▸ WORK TO COMPLETE: Begin your copy at the line that holds "Given: Click 更新 link for MySQL 5.6" and carry it through the final line of the data, writing out each line exactly and omitting pictures.

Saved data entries
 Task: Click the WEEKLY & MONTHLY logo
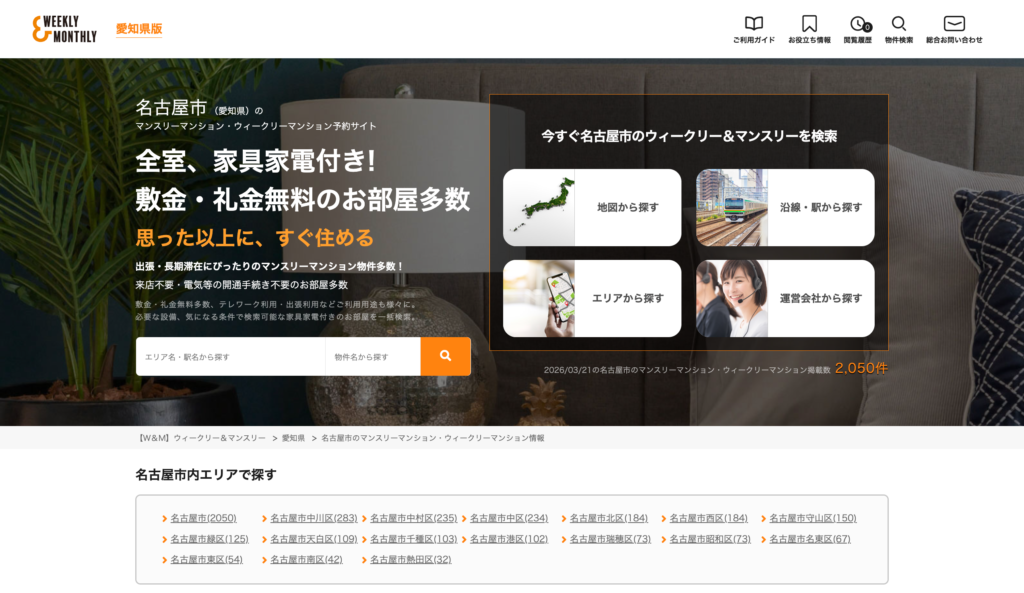[x=63, y=27]
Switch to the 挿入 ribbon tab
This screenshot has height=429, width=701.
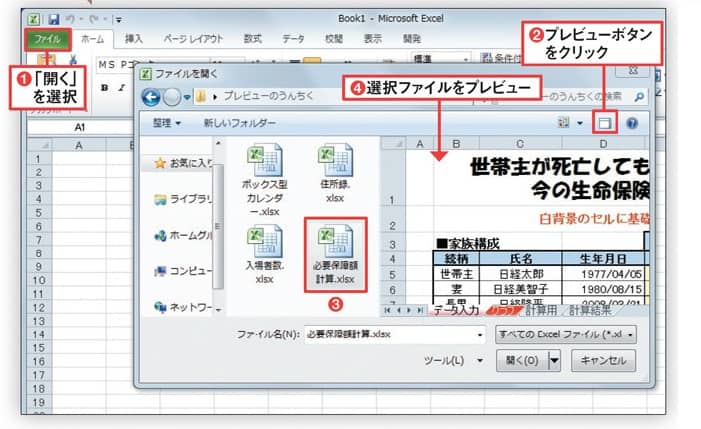134,40
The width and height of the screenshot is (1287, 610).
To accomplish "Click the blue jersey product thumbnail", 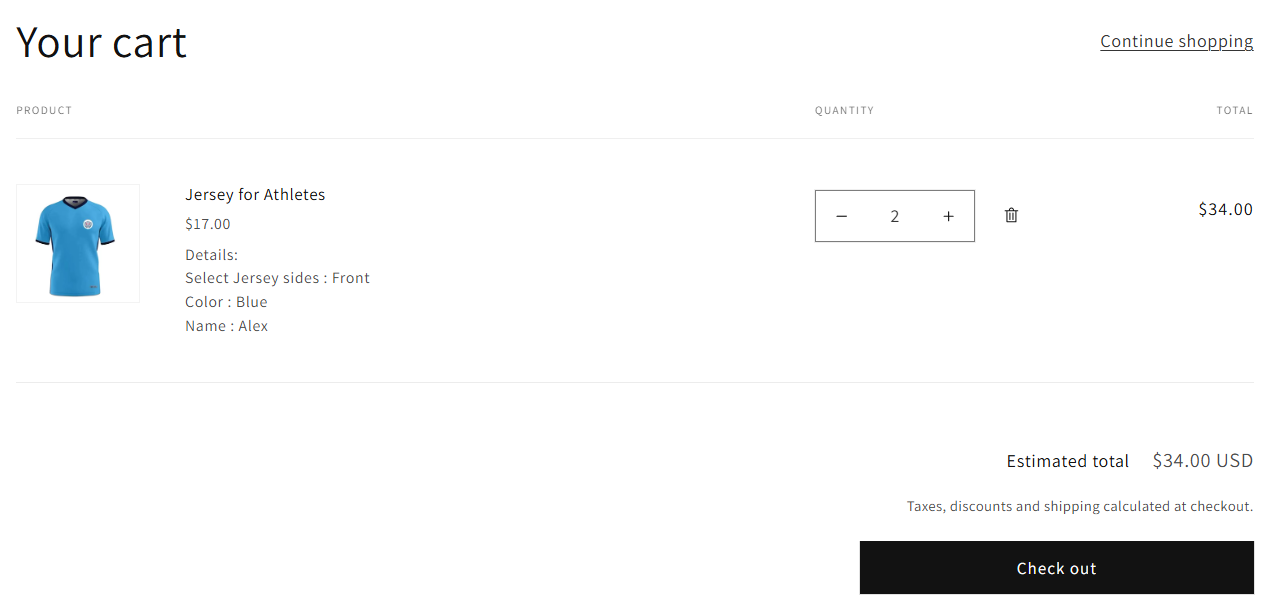I will click(78, 243).
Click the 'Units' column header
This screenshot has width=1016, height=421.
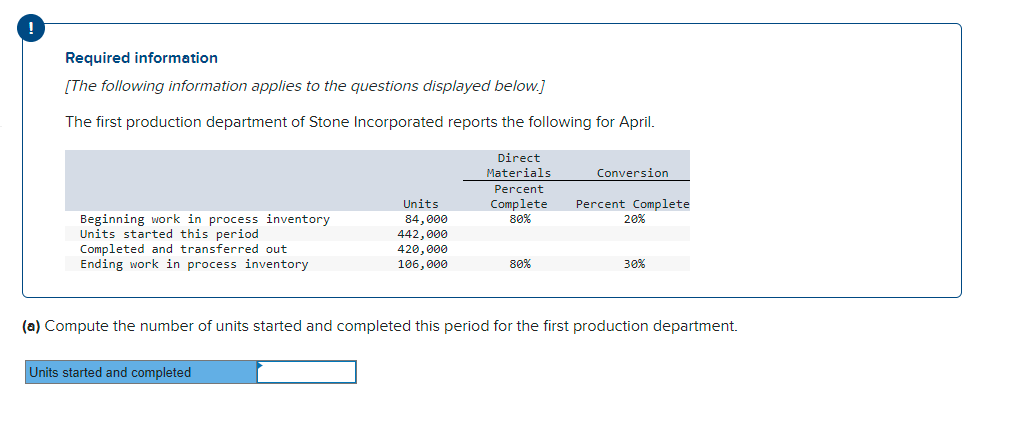(x=420, y=204)
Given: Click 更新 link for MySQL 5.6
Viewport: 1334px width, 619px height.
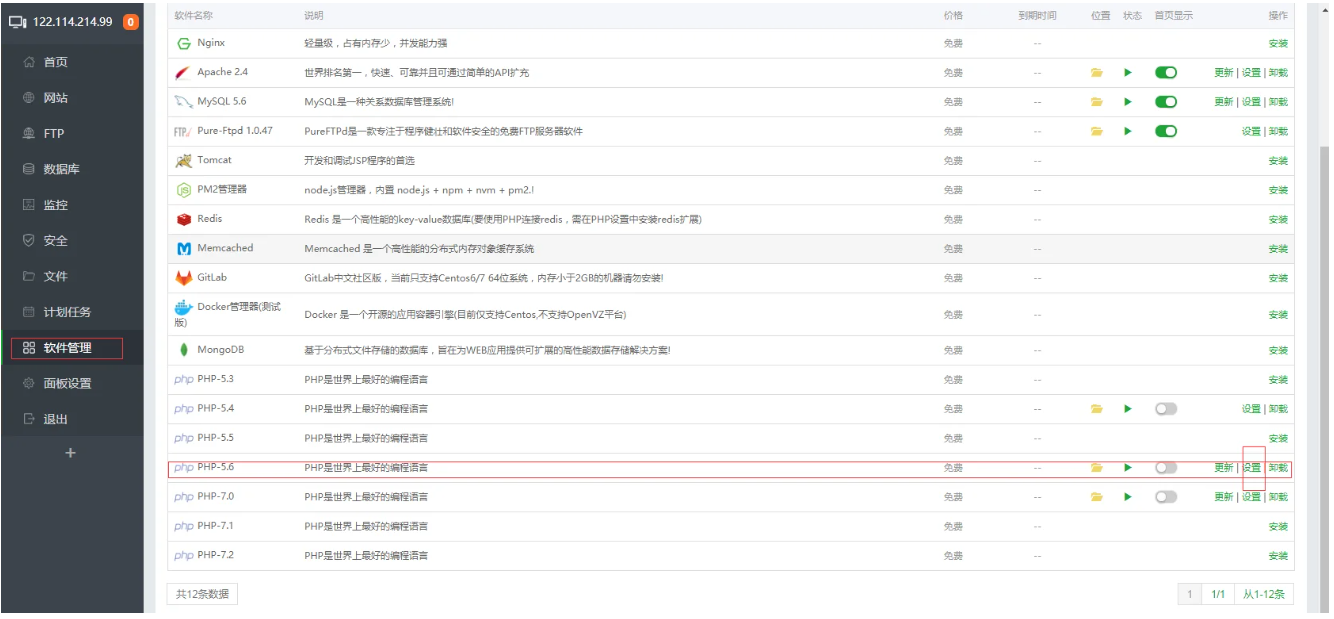Looking at the screenshot, I should pyautogui.click(x=1223, y=102).
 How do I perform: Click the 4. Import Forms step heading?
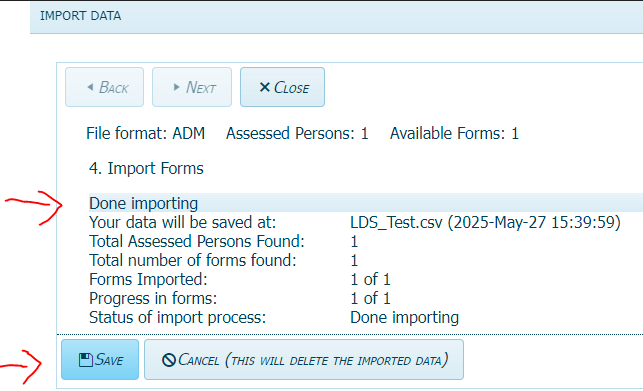pos(146,168)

▸ ANSWER SECTION:
Given: Click 更新 link for MySQL 5.6
Viewport: 1334px width, 619px height.
Looking at the screenshot, I should pyautogui.click(x=1223, y=102).
 How do I perform: Click the 4. Import Forms step heading?
pos(146,168)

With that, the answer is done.